Write out nothing but the lines from the one containing "Image resolution: width=1050" through the last line below, both included, and without the pictures.

==== EXCERPTED RECORDS ====

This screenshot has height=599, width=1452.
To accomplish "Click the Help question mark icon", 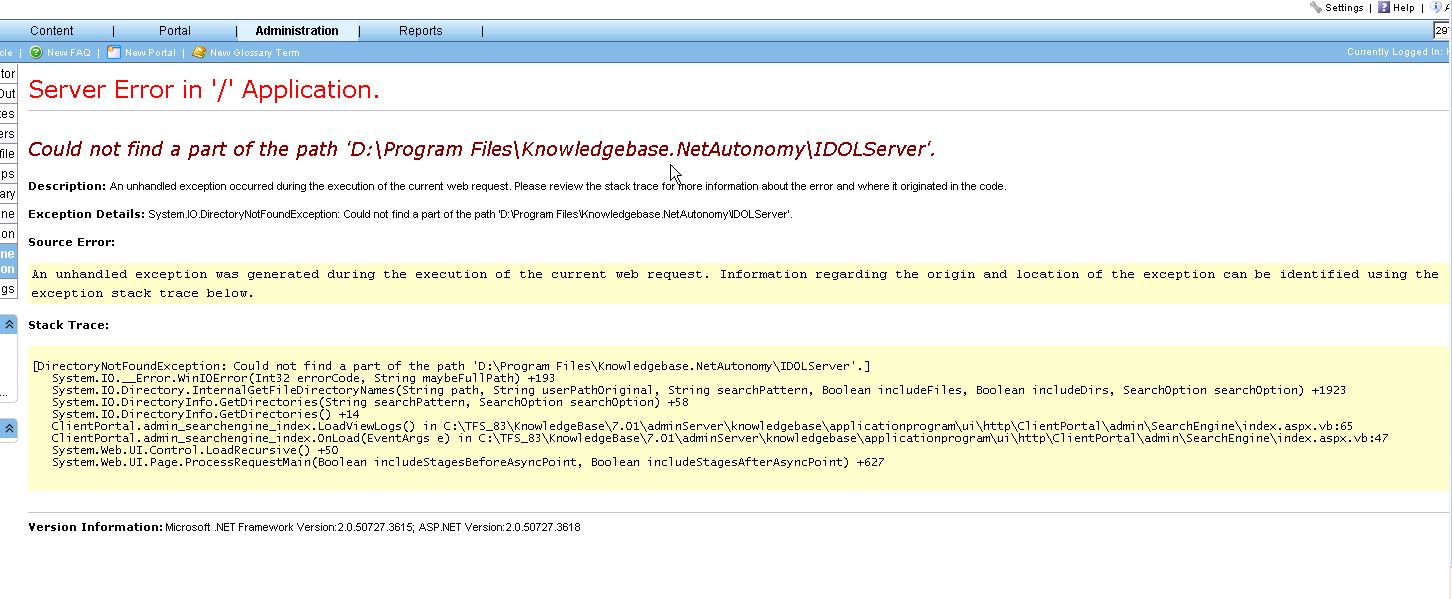I will [1384, 7].
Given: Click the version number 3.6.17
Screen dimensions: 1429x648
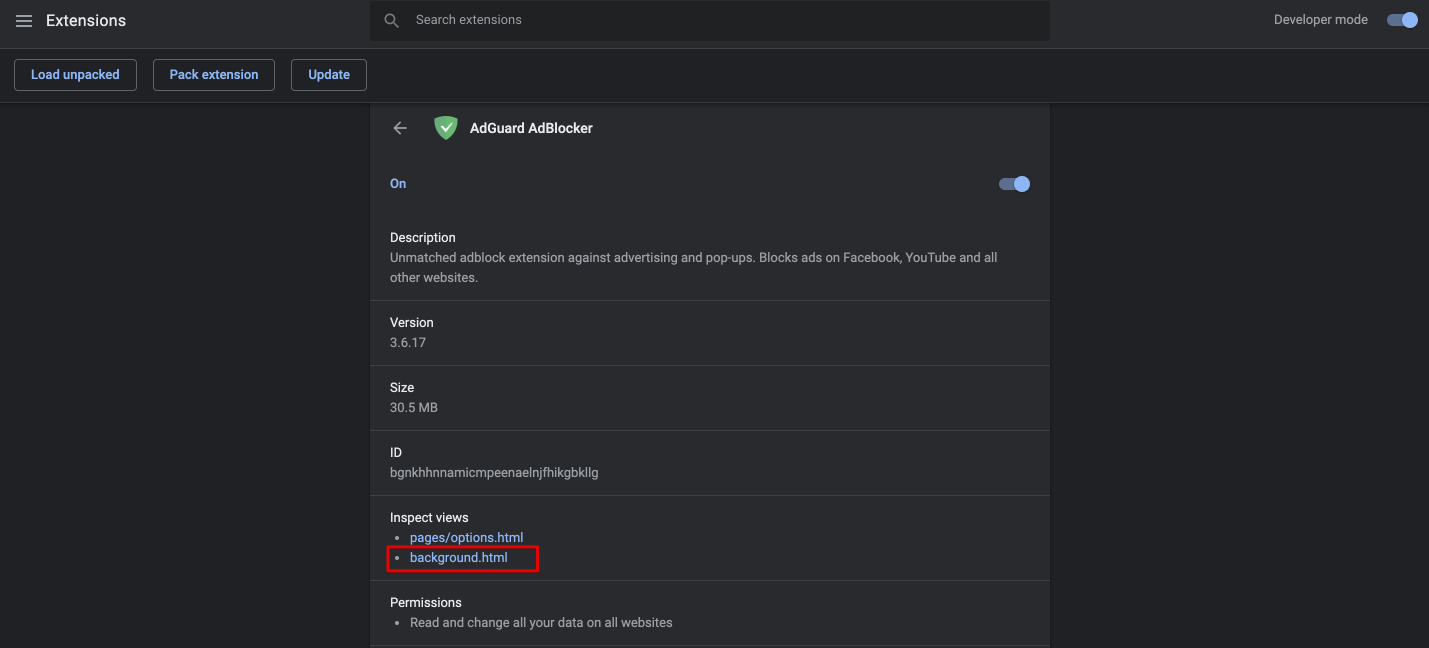Looking at the screenshot, I should pos(408,342).
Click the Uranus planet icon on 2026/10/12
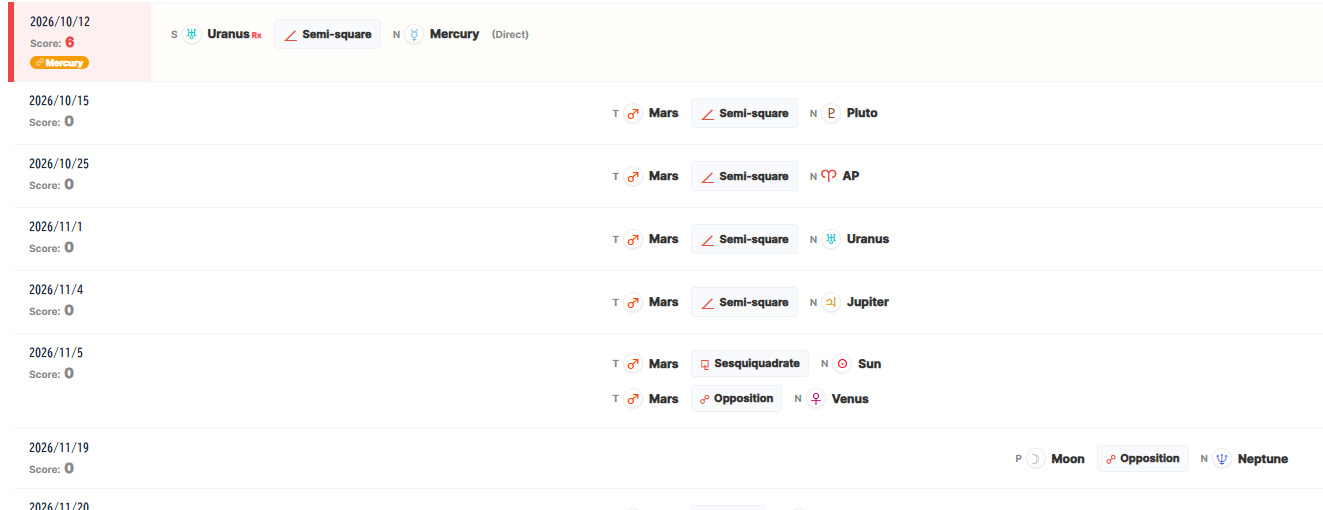The height and width of the screenshot is (510, 1323). (x=192, y=34)
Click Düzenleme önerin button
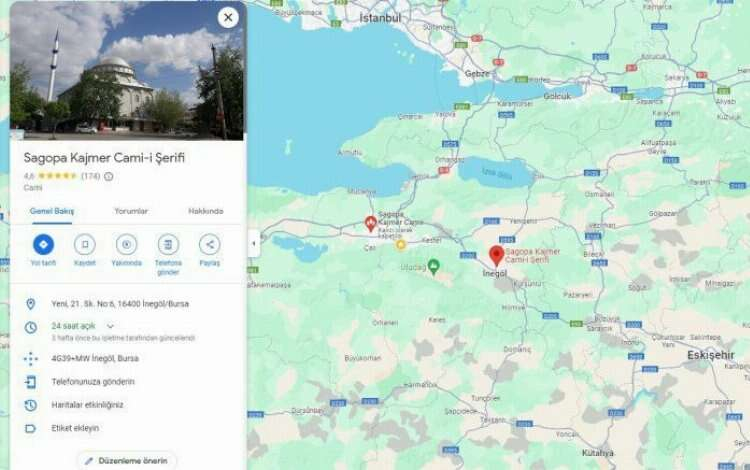The height and width of the screenshot is (470, 750). pos(127,461)
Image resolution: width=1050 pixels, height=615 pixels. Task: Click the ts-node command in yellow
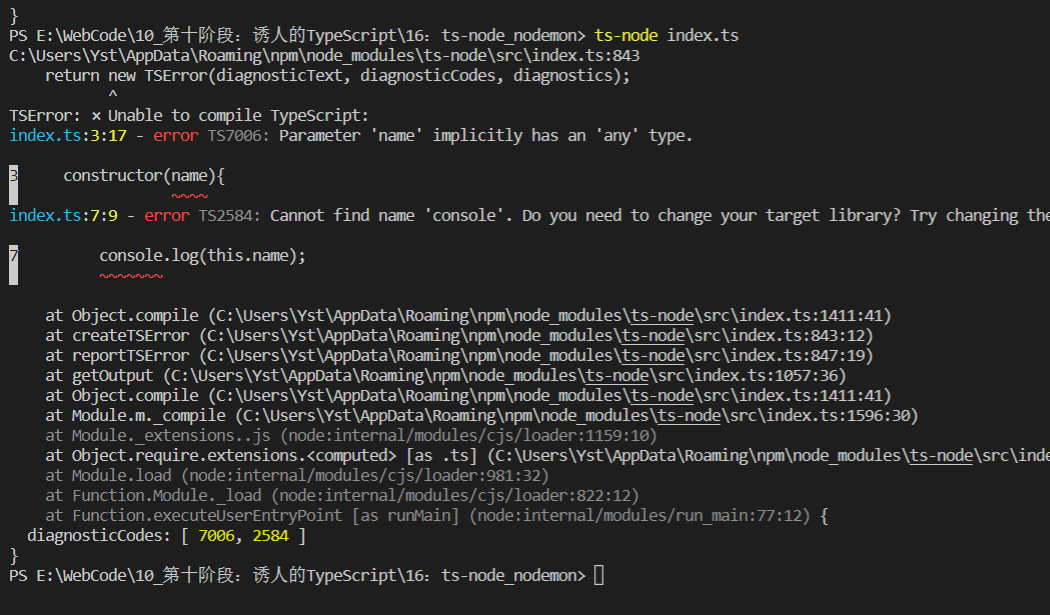[626, 36]
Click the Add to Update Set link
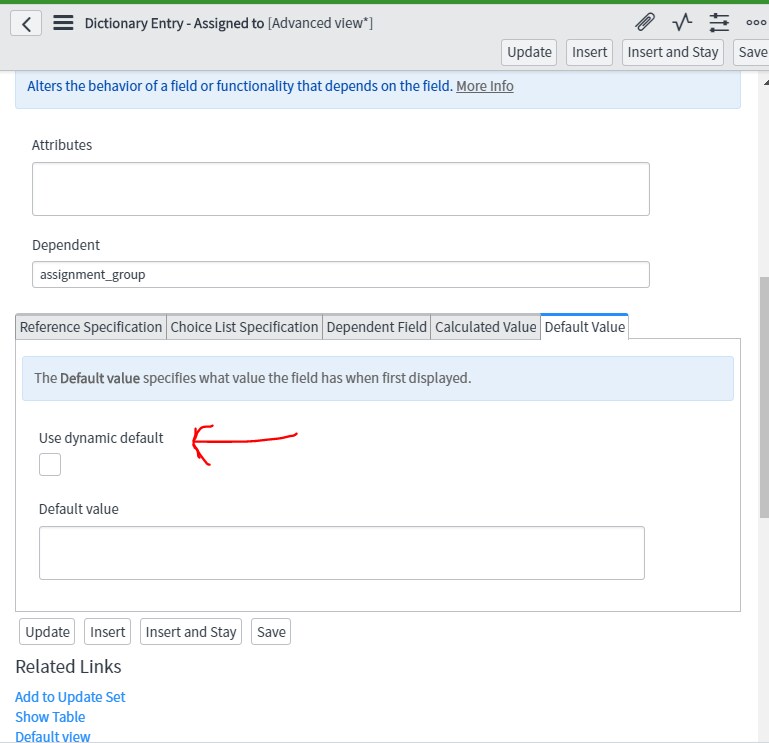Image resolution: width=769 pixels, height=743 pixels. pyautogui.click(x=70, y=697)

====

### YOUR RESPONSE
Image resolution: width=1050 pixels, height=615 pixels. Task: Click the ts-node command in yellow
[626, 36]
Click the Add to Update Set link
Image resolution: width=769 pixels, height=743 pixels. pyautogui.click(x=70, y=697)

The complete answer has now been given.